Q: Can I use a CMOS quad op-amp with a high-impedance pH electrode (10 GΩ source)? Yes — CMOS-input op-amps are the standard choice for pH and ion-selective electrode front-ends because their femtoamp bias currents do not significantly load the source. Layout matters more than the IC: use guard rings around the input pins, Teflon or PTFE standoffs if the PCB is long-term humid, and minimize input pin lengths. The OPA4364AID's 10 fA typical bias current produces only 100 µV of error across a 10 GΩ source.
Q: Should I use a quad op-amp or four singles for a 4-channel sensor array? A quad saves board area (one 14-pin SOIC versus four 5-pin SOT-23s) and ensures all four channels are matched in temperature and process. Use four singles only if you need physical isolation between channels (e.g. high-voltage measurement) or if one channel needs different specs than the rest. For a thermocouple or strain-gauge bridge array on the same PCB, the quad is the better choice.
Q: What's the difference between OPA4364AID and OPA4364AIPWT? Both are the same silicon — only the package differs. The "D" suffix indicates SOIC-14 (3.9 × 8.7 mm), the "PW" suffix indicates TSSOP-14 (4.4 × 5.0 mm), roughly half the footprint. Pick TSSOP for board-area-constrained designs and SOIC for hand-prototyping or repair-friendly assemblies.
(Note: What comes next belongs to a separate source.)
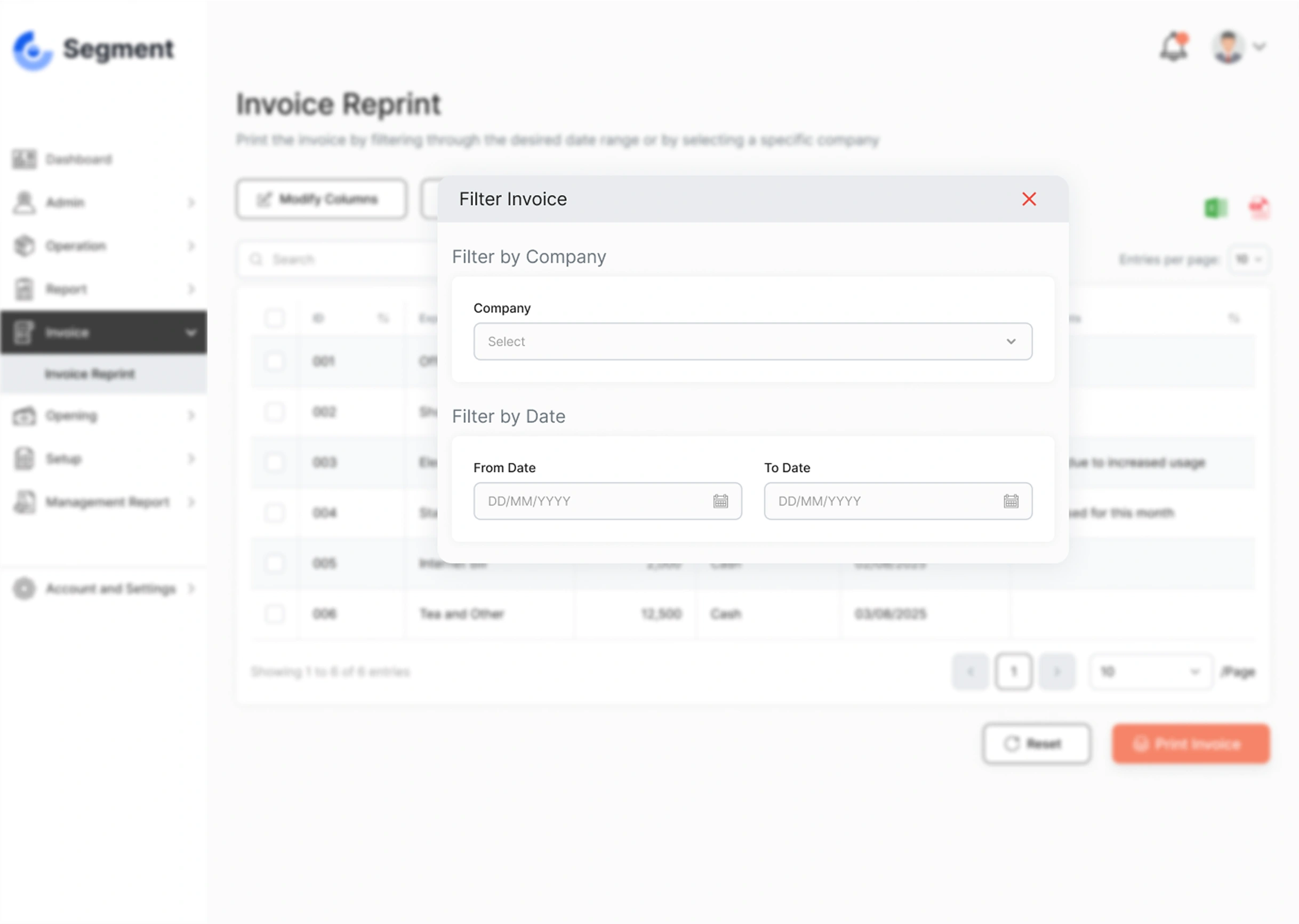This screenshot has width=1299, height=924.
Task: Tick the checkbox for row 006
Action: [275, 614]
Q: Does the OPA4364AID work with a single-cell Li-ion (3.0 V to 4.2 V)? Yes — 3.0 V to 4.2 V is well inside the OPA4364AID's specified 1.8 V to 5.5 V supply range. No LDO is required between the cell and the op-amp's VDD pin if the cell's voltage spikes are absorbed by typical bypass capacitance (10 µF + 100 nF at the supply pin).
Conclusion
For a battery-powered sensor front-end with a sub-100 kHz signal of interest, the OPA4364AID is the default starting point: it covers 1.8 V to 5.5 V supply, 10 fA bias current, 230 µA per channel, and rail-to-rail I/O. Step up to the OPA4322AIPWR only if you need 20 MHz bandwidth or 8.5 nV/√Hz noise. Step up to the OPA4180IPWR only if your accuracy budget needs zero-drift. Step down to the LMV324 family only when cost dominates and you can tolerate 15 nA bias current.